さらに、1ヶ月に一回、クラスごとにpがもらえる。
だから最初のテストが重要なのだ。
アルバイトのような者で稼げたり、アイドル活動、配信活動でもpは稼げる。
「んー。僕は…」
ノアは自分の右手首の腕時計で確かめる。
「10万pくらいですね」
「俺もそんくらいだわ」
10万p。
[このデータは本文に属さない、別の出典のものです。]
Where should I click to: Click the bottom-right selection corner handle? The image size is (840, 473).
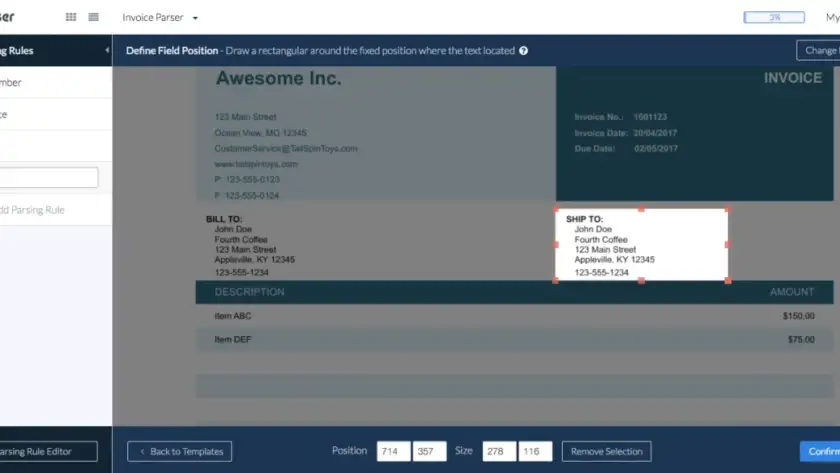coord(728,280)
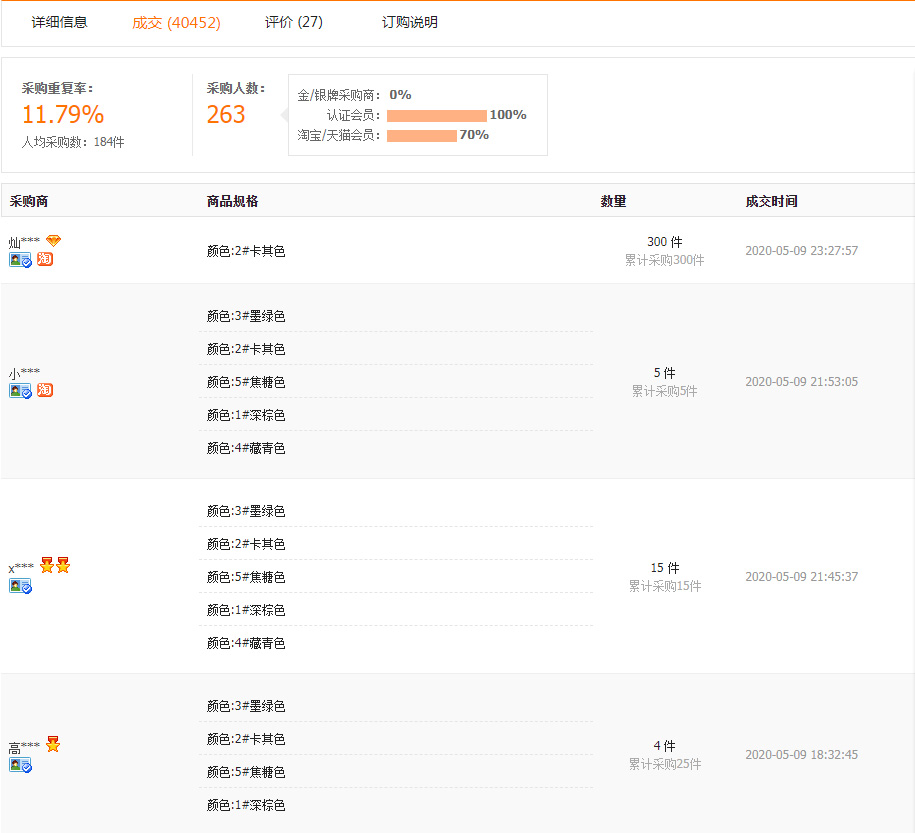Open buyer 灿*** profile link
The width and height of the screenshot is (915, 833).
tap(22, 241)
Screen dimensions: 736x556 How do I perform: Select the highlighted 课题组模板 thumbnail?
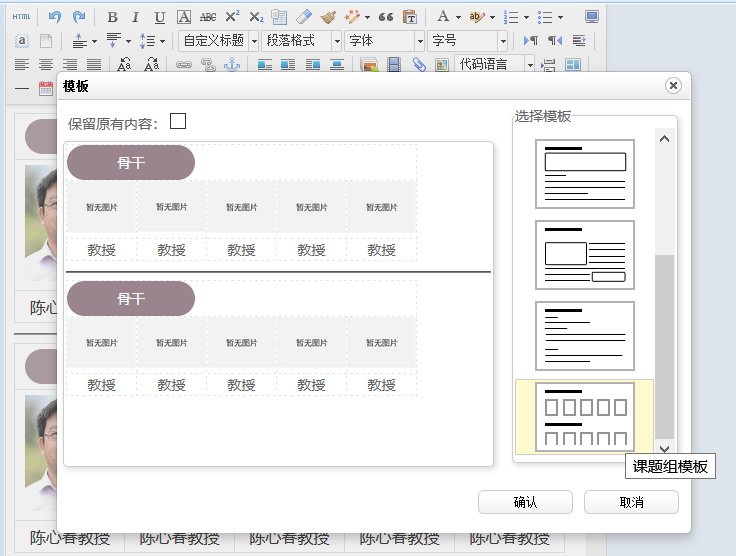[x=585, y=416]
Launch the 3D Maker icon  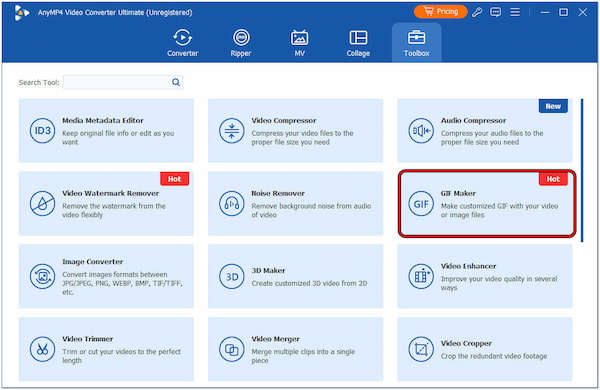(x=232, y=276)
これは、学園でも上位のポイント数。
話していると、やっと7年のフロアについた。
すると…
「ノアーーーーッ」
「わぷっ!」
ノアにいきなり何かが突進してきた。
緑髪をふわふわさせて、ノアにぎゅーっと抱きつくのは、四ツ葉だ。
「また道に迷ったの?去年もあったよねー」
「うぅっ…道はどうしても覚えられず…」
「そーいえば、今年、クラスメイトそんな変わんなかったらしいよ。強いて言うなら、かんなが落ちたくらい」
「そうなんですね」
二人で並んで教室に入ろうとすると、2人の肩が掴まれた。
「オレのこと、忘れてなかった?」
にっこりと咲人は微笑んでいるが、その笑顔は闇が混じっている。
「そんなことないですよ」
3人が入ったのは、S。
そう。この学園での最高クラス。
最初のテストが100点以上のものたちが集まるため、このクラスに上がれるのは、人口の本当に一握り。
そんなもの達だ。
全員合わせて15人。
クラスには、3人以外全員が揃っていた。
リンゴーン リンゴーン
この学園特有のベルがなり、ノア達は席につく。
ごちゃゃごちゃの授業が、今日も始まる。